** MATERIAL TO PROCESS **
§ §
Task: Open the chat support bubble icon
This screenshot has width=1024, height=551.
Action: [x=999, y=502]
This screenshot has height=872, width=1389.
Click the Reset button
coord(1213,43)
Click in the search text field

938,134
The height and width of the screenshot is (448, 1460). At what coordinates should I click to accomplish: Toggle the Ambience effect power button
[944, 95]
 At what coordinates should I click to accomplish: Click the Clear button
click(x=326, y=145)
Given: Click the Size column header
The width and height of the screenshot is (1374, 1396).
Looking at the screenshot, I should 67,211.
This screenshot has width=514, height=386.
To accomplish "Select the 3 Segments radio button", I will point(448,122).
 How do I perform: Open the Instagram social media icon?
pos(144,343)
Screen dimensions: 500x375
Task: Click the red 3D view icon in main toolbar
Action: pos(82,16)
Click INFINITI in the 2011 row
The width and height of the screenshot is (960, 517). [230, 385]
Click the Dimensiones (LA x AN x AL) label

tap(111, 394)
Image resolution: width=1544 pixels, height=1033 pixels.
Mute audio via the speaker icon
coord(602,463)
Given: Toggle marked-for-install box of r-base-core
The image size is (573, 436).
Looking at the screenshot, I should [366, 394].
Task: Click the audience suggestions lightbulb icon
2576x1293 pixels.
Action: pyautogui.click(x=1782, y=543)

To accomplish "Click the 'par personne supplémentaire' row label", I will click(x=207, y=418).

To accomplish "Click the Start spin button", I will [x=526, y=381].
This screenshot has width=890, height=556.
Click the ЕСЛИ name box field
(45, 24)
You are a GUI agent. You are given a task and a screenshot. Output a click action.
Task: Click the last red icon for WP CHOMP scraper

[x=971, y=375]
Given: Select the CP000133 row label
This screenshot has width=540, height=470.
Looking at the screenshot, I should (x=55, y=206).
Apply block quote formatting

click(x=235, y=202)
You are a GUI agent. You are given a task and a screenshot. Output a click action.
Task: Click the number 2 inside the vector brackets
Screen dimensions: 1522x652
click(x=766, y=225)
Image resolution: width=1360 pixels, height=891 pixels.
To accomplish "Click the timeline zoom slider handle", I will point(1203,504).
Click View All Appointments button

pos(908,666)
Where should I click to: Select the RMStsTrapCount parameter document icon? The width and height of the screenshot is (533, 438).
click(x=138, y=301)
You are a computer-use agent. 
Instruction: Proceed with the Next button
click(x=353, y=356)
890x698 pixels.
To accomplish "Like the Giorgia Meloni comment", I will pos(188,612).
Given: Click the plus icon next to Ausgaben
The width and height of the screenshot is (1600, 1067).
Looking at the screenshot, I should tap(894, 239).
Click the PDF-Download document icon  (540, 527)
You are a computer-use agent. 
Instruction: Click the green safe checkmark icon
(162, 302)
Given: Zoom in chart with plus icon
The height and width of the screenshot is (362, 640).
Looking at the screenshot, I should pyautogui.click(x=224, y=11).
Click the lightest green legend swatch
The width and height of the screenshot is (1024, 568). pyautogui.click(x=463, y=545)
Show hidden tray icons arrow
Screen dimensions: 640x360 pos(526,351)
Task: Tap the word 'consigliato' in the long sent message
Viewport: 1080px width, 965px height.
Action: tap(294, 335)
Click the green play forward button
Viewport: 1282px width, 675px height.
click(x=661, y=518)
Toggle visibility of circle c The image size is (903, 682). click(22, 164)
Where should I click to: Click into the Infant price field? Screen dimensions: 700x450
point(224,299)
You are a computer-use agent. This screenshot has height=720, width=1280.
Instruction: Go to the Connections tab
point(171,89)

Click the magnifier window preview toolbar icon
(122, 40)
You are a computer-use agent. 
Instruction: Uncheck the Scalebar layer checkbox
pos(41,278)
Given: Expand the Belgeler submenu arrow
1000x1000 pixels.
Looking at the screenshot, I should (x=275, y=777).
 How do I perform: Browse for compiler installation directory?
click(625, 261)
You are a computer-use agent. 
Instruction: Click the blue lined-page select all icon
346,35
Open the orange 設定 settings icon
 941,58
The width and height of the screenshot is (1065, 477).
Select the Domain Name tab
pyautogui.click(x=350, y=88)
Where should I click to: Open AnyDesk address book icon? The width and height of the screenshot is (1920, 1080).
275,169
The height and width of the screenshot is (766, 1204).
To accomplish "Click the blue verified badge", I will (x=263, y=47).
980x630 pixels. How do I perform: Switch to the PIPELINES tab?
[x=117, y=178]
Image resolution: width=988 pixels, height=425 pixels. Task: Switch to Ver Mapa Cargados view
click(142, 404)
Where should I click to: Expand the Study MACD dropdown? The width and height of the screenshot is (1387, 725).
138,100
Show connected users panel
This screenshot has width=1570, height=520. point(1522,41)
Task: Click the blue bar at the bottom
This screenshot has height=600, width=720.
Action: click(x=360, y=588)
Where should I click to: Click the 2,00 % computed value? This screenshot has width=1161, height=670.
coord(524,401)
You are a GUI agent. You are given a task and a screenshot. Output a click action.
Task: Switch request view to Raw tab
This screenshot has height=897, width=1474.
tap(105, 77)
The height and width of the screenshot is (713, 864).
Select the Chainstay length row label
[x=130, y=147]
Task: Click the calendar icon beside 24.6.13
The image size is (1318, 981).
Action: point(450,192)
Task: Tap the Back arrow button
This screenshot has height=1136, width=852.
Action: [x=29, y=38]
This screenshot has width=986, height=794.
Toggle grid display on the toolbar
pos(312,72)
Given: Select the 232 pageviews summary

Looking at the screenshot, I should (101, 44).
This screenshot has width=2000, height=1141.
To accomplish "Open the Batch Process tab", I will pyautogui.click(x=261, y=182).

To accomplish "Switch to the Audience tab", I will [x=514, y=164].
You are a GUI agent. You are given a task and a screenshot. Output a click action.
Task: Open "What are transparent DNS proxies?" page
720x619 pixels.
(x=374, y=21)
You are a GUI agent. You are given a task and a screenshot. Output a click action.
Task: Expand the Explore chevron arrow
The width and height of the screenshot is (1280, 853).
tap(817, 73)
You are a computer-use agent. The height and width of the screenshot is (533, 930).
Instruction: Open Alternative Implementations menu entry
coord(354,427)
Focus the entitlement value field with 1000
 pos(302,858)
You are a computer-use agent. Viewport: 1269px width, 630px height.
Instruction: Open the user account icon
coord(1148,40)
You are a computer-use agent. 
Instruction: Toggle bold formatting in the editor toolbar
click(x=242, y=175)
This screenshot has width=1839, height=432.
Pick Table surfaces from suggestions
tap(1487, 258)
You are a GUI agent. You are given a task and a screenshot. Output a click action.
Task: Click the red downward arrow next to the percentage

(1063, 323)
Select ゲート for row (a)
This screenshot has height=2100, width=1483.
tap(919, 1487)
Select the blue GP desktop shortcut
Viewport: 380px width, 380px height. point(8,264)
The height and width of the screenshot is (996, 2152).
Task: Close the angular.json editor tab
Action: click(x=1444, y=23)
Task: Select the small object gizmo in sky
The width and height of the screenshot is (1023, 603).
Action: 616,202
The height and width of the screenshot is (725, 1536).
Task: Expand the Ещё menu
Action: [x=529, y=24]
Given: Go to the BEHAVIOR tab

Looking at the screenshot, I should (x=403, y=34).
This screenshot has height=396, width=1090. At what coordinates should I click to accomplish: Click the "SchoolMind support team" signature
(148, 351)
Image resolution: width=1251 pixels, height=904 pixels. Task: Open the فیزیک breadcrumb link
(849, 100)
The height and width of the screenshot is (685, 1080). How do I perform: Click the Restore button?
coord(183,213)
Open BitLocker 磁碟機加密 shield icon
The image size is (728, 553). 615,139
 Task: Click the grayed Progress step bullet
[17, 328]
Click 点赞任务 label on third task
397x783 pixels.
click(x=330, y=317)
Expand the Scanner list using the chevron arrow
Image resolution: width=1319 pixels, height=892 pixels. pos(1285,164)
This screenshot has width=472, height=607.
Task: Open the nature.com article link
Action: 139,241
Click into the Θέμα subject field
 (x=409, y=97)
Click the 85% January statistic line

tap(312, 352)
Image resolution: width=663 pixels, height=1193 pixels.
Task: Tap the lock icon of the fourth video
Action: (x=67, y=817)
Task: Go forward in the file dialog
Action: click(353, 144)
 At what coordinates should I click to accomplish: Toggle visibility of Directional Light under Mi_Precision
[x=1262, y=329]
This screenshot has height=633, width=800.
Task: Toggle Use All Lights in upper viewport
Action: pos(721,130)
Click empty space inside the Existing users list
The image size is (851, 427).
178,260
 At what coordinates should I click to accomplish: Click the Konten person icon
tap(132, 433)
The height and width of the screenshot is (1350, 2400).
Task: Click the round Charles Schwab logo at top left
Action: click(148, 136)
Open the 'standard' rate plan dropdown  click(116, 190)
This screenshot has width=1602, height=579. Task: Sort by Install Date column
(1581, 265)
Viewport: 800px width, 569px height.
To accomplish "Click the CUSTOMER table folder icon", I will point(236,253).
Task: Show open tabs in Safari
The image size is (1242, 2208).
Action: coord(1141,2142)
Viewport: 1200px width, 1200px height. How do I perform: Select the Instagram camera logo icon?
§ §
** TASK STATEMENT **
Transcribe the records from their first line. Stop after the line with "This screenshot has width=514, height=386.", including it.

** SOLUTION FOR THIS PROBLEM **
Task: Open the chat support bubble icon
This screenshot has width=1024, height=551.
Action: [x=999, y=502]
This screenshot has height=872, width=1389.
Click the Reset button
coord(1213,43)
Click in the search text field

938,134
The height and width of the screenshot is (448, 1460). At what coordinates should I click to accomplish: Toggle the Ambience effect power button
[944, 95]
 At what coordinates should I click to accomplish: Click the Clear button
click(x=326, y=145)
Given: Click the Size column header
The width and height of the screenshot is (1374, 1396).
Looking at the screenshot, I should 67,211.
This screenshot has width=514, height=386.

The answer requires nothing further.